I know a bit about class size averaging and how some subjects must have fewer students, meaning others bear the burden of larger numbers but I’m truly questioning the math this year. Tech classes or electives that offer hands on experiential learning (if they are being offered at all) are capped at relatively small class sizes in order to ensure the safety and the ability of all students to fully participate. I’m sure we all agree that’s wise. That means core subjects like Science or English will have higher numbers. However, by any objective standard 38 students in a classroom is an unmanageable number. Those students who need a little extra help after class? That’s a long line of kids waiting for assistance and even the most dedicated teacher won’t be able to connect with everyone. If your kid takes a bus to school, has a part time job or plays a sport – after school isn’t an option. I predict students, even solid, smart and committed students, falling through the cracks if these numbers aren’t addressed pronto.
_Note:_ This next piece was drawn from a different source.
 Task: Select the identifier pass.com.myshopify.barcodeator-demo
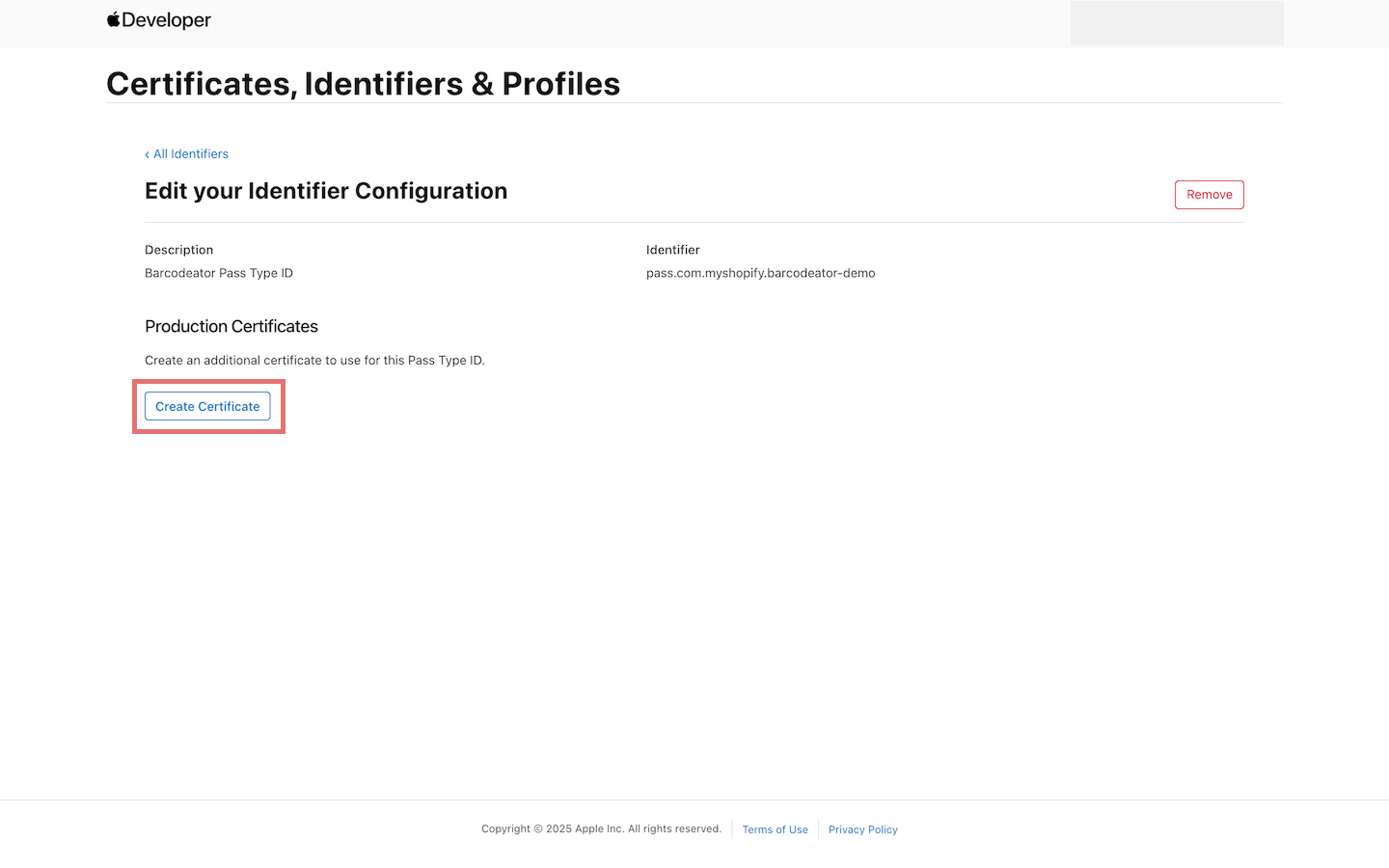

Of course in DoFo’s world, I suppose these same kids just enroll in an online course, teach themselves physics and all will be right in the world!
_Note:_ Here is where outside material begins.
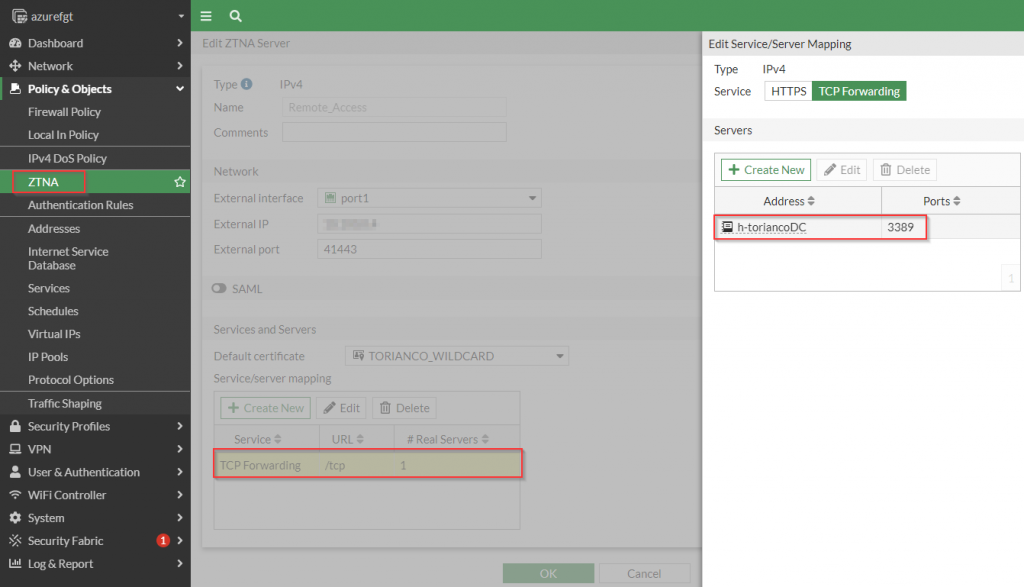Click the Cancel button

(643, 574)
Speaking of online learning it’s not just at the secondary school level we are feeling the impact of Mr. Ford’s cuts. Students in university are receiving notification of cancelled classes and/or classes that have been switched, without warning, to an e-learning format. That’s right parents – you just dropped $5000 in tuition and maybe another $8,000 (or more) to send your kid off to university and live in residence – all so that he/she could sleep late, log in from their dorm room and teach themselves PoliSci 101. Professors, what with years of study and specific expertise in their chosen field are highly overrated after all. Much better to educate oneself from the comfort of ones own living space than to go out into the world, interact with other humans, collaborate, discuss and debate. After all, let’s not forget DoFo’s warning to all us gullible folks about what happens when students gather in places of higher learning. Remember that? In a statement to his devotees some time ago, Mr. Ford wrote, “I think we all know what kind of crazy Marxist nonsense student unions get up to.” I guess he’s hoping if everyone is holed up in dorm rooms rather than gathering in classrooms, he will single-handedly have prevented the possibility of the rise of a totalitarian state. Now, would everybody please stand up and clap when he speaks in the legislature….oh the irony. 

I digress. Back to high school and wait lists for classes and forced e-learning when there are not enough computers in the classrooms or libraries. What to do? The reality is not everyone has a computer. Some kids do still rely on a combination of both their school and public library to provide them the tools and resources they need to be successful. No budget for Chrome books at your school? No budget at home for a laptop and if there IS a computer at home, three students need to share it? No problem – just head on down to your public library – they haven’t had any budget cuts…..oh wait.* Well you could always head back to class instead – maybe the teacher has been able to shuffle enough desks around to accommodate those 38 students – sitting in pairs? Sharing chairs? If not, don’t worry you probably can’t get enough credits to graduate anyway. There’s always next year, maybe the math will add up better in “Grade 13.” 

*I should disclose that while I sit on the Caledon Public Library Board, any opinions expressed are strictly my own.